> _Short problem 1_
Will you copy out the rows that follow the prime-number forum thread, word for word, leaving the pictures out of your answer?

Hi. I would love to share the source code but I have a crazy plan of selling it or something. I will out line the test I use though.

I use x as an odd number and add two every test I get through. The test is

   countdif=x%primes[counter];
   counter++;
   if (countdif==0)
   {
     prime=false;
   }

This is used for all the primes under half of the number it and if if it is a prime it adds the prime to the array. This is faster than checking by all the numbers under the number because it doesn't have to chech as many numbers (it only checks primes) and things can only be divisible by things smaller or equal to half of them.

Thanks for the interest I hope I haven't lost anyone with my explanation.



P.S. Is this acctually a hard thing to do. I had no idea and did it for the fun of it.

Wow.

Yup I was told by a good friend that I should do exactally that. It would be cool but you see the chalenge isn't the same primes are harder to find. Another problem could be that it would become to big for Processing to work with (ints only go to 2^32) except as a float which get a bit hard a appreciate. Cool Idea. Maybe you should try.

> _Short problem 2_
What comes next in the prime-number forum thread? Continue it from its last reply.

> _Input records_
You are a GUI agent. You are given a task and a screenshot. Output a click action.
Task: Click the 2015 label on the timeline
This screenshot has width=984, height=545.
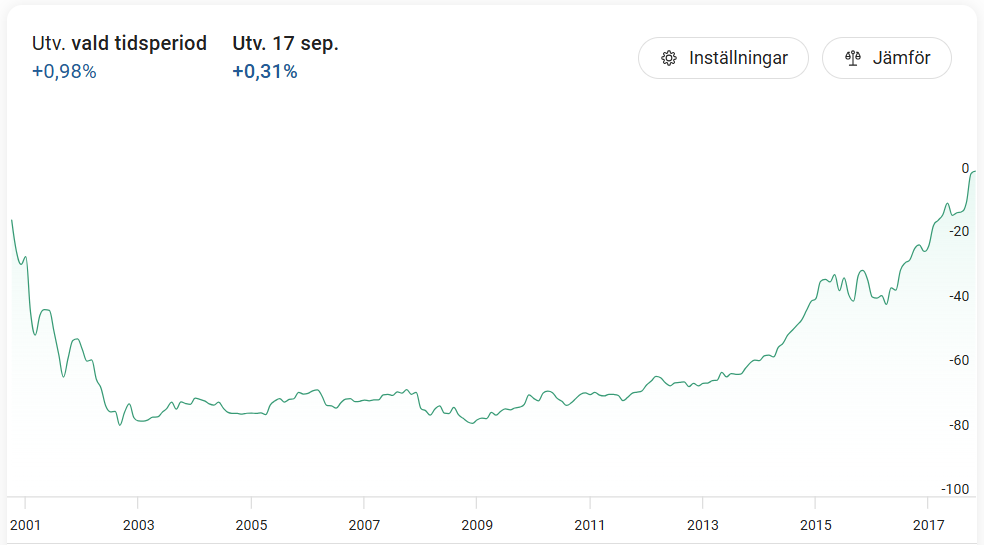(816, 525)
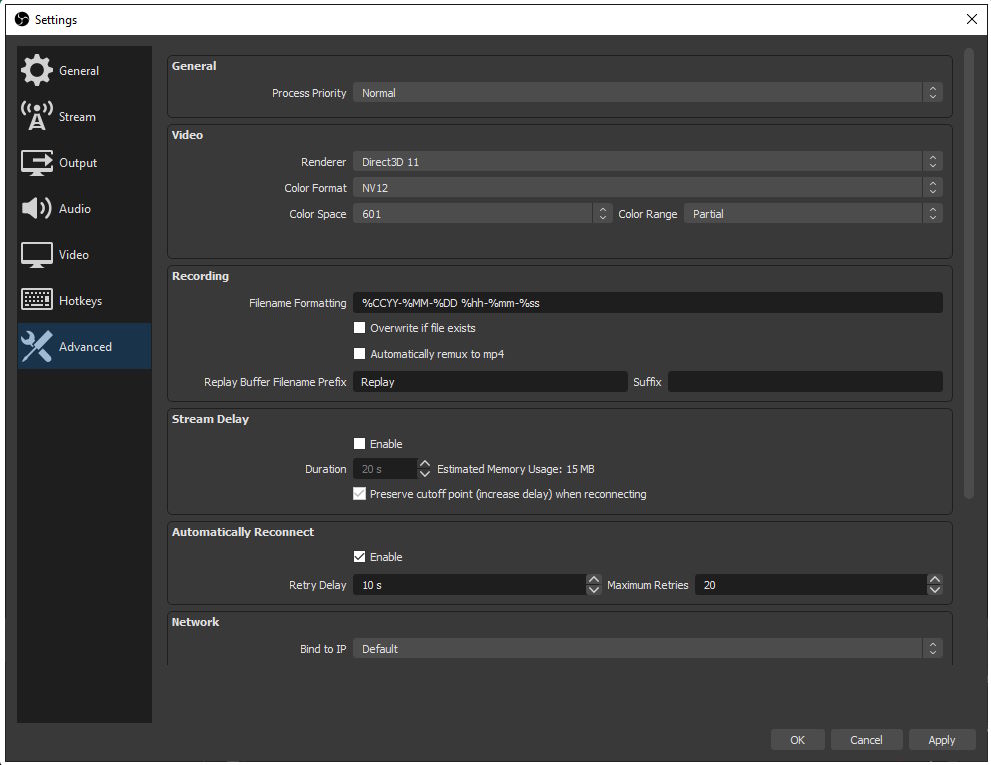Click the Audio speaker icon
Image resolution: width=991 pixels, height=765 pixels.
click(37, 209)
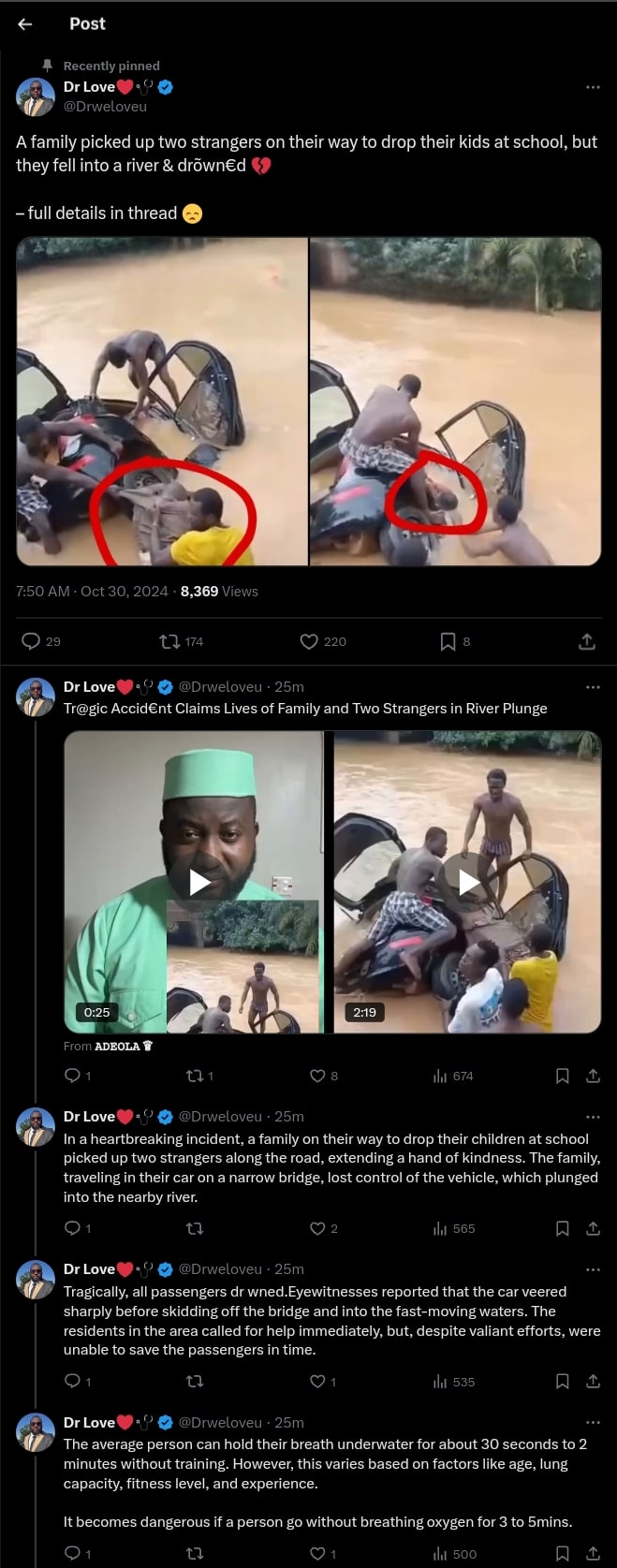Share the 'Tragically, all passengers' reply
617x1568 pixels.
click(593, 1381)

> _Answer 1_
You are a GUI agent. You are given a task and a screenshot. Output a click action.
Task: Click the 2015 label on the timeline
This screenshot has width=984, height=545.
(816, 525)
Click the Audio speaker icon
Image resolution: width=991 pixels, height=765 pixels.
click(37, 209)
Share the 'Tragically, all passengers' reply
617x1568 pixels.
click(593, 1381)

> _Answer 2_
I'll think on it and maybe send you the source code if I get any where.

I am working on a 3-D FPS and a 2-D game which is like a game of life.

I don't know if they will take off.

Thanks that is useful. I'll have to update my code.

It's up to 28-mill

By the way I typed up the Fibonacci finder

heres the code for those interested.

float x=1;
float last;
float last2;
float [] fibs= new float [1];

void setup()
{
}

void draw()
{
 println (x);
 fibs=append(fibs,x);
 last=last2;
last2=x;
x+=last;
if ((x<0)||(fibs.length>187))
{
 background(255,0,0);
 saveStrings("fibs.txt",str(fibs));
exit();
}
}

Sorry but I haven't tried to make it work out all the digits of the numbers as it uses floats. I would love to see it developed so that it could though.
I hope that helps you Ellen.

Nice... Why is mine so slow???

Still it's kinda cool. What is the computer your using?

With an ancient algorithm and some efficient memory usage, I made a prime finder which finds all primes below:

• 1 million : less than a second
• 100 million : 5s
• 1 billion : 1m20s
• 10 billion : 15m
• 23 billion : half an hour

This algorithm requires a lot of memory. I had to increase my maximum available memory to 1.6Gb to be able to calculate all primes below 23 billion. Someone with more memory can probably reach a higher number with this program.

After execution of the algorithm all primes are in the computer memory. So just use the isPrime function to check whether a number is a prime.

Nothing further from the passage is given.